Sowohl Stéphane Hessel (geboren 1917) als auch Elias Sanbar (geboren 1947) haben Biographien, die es verständlich machen würden, wenn sie gelegentlich eine etwas schärfere Gangart anschlügen. Stéphane Hessel, Sohn des Schriftstellers Franz Hessel (1880-1941), den die Nationalsozialisten ins französische Exil trieben, kämpfte in den Reihen der Résistance, überlebte das KZ Buchenwald. Elias Sanbar wurde mit seiner Familie Opfer der "Nakba" (Unglück, Katastrophe), der Vertreibung von über 800 000 Palästinensern in den Jahren 1947/48. Doch beide sehen ihre Aufgabe nicht in der Polemik. Vermitteln wollen sie vielmehr, was sich am kürzesten in ein Wort von Amos Oz fassen ließe: "Wie man Fanatiker kuriert".

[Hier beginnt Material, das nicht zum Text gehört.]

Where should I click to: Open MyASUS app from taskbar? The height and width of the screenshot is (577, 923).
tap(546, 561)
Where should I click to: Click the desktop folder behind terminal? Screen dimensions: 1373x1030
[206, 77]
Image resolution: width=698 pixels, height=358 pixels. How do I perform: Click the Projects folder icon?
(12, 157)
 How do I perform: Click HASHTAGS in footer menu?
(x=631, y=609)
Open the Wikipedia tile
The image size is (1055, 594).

Dass die Erinnerung nur dann der Aussöhnung dient, wenn sie nicht dazu benutzt wird, ein Unrecht gegen das andere aufzurechnen; dass Israel sich nicht durch die Schaffung von Tatsachen über UN-Resolutionen hinwegsetzen kann; dass die Palästinenser zweifellos die Opfer der Staatsgründung von 1948, aber dennoch nicht die "Juden der Juden" sind; dass jegliche historische Mythen zwar identitätsstiftend wirken, sich bei der Klärung von Sachverhalten aber selten als hilfreich erweisen - diese Lektionen erteilt der unscheinbar schmale Band mit allem Nachdruck der Vernunft. Somit darf er nicht zuletzt auch als Beitrag verstanden werden zu jener Debatte, die die "Neuen Historiker" Israels (zum Beispiel Tom Segev) mit ihren kritischen Studien in Gang gesetzt haben.

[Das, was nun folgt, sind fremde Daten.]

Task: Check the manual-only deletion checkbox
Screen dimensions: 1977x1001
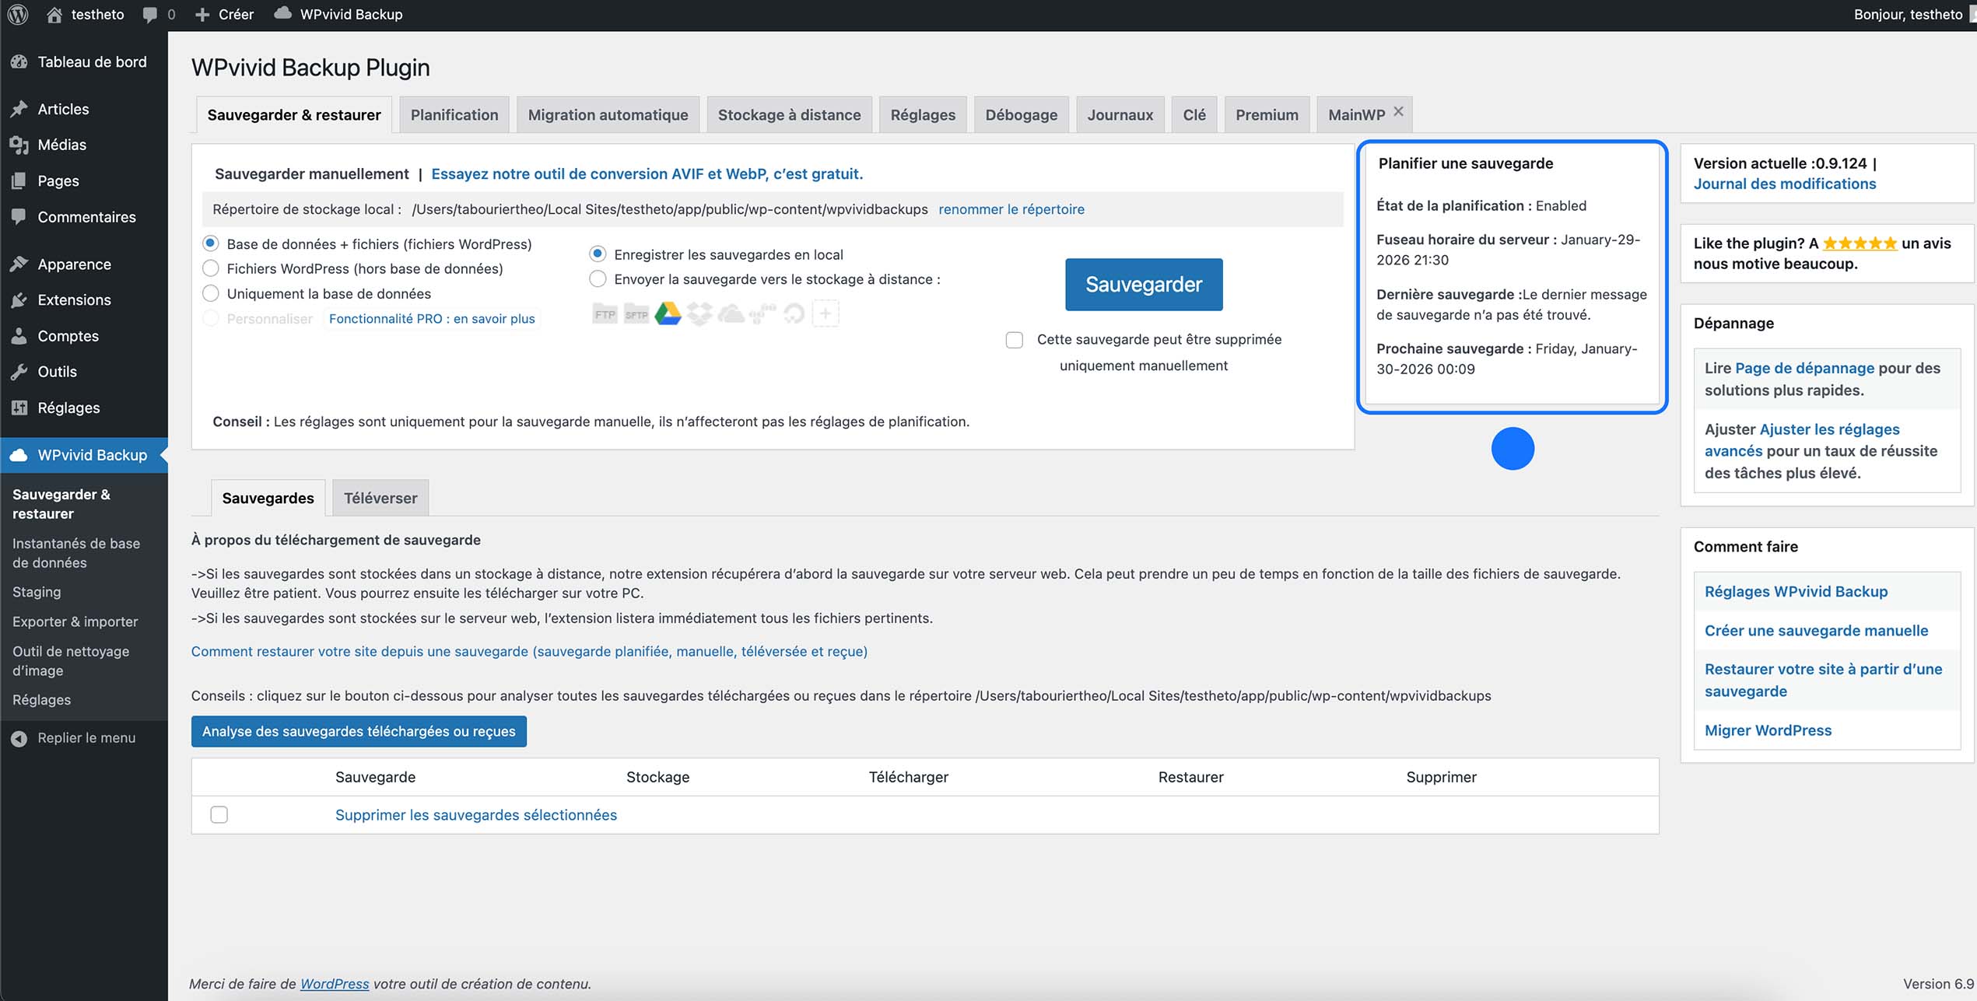Action: pos(1014,339)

Dass dieses Buch gerade in Deutschland wahrgenommen würde, wäre zu wünschen. Zum einen hätte die Gründung des Staates Israel ohne die deutschen Verbrechen nicht diese in jeder Hinsicht existentiellen Dimensionen erlangt; zum anderen spuken bis heute in so manchem Kopf die ideologischen Phantome der Nachkriegszeit: 1967, nach dem Sechstagekrieg, folgte die DDR der Linie der Sowjetunion und brandmarkte Israel als imperialistischen Feind; nicht wenige westdeutsche Linke wiederum "bewältigten" die NS-Vergangenheit ihrer Eltern, indem sie sich Palästinensertücher umbanden, und einige RAF-Mitglieder ließen sich in PLO-Trainingslagern in Guerilla-Taktik unterweisen.

Die Kenntnis der Fakten, die für jede ernsthafte Diskussion unerlässlich ist, ist das eine. Das andere ist die Bereitschaft, diese Diskussion um der Verständigung willen zu führen und nicht mit dem Ziel, Recht zu haben um jeden Preis. Mit falschem Wohlfühlfrieden hat das wenig zu tun. Hinter dem humanistischen Plädoyer dieses Buches stehen die bitteren Erfahrungen der Gewalt. "Ein solches Erbe", sagt Elias Sanbar, enthält "nichts außer Pflichten."loq

Stéphane Hessel und Elias Sanbar: Israel und Palästina. Recht auf Frieden und Recht auf Land. Mit Farouk Mardam-Bey. Aus dem Französischen von Edmund Jacoby. Jacoby & Stuart, 159 Seiten, 14 Euro.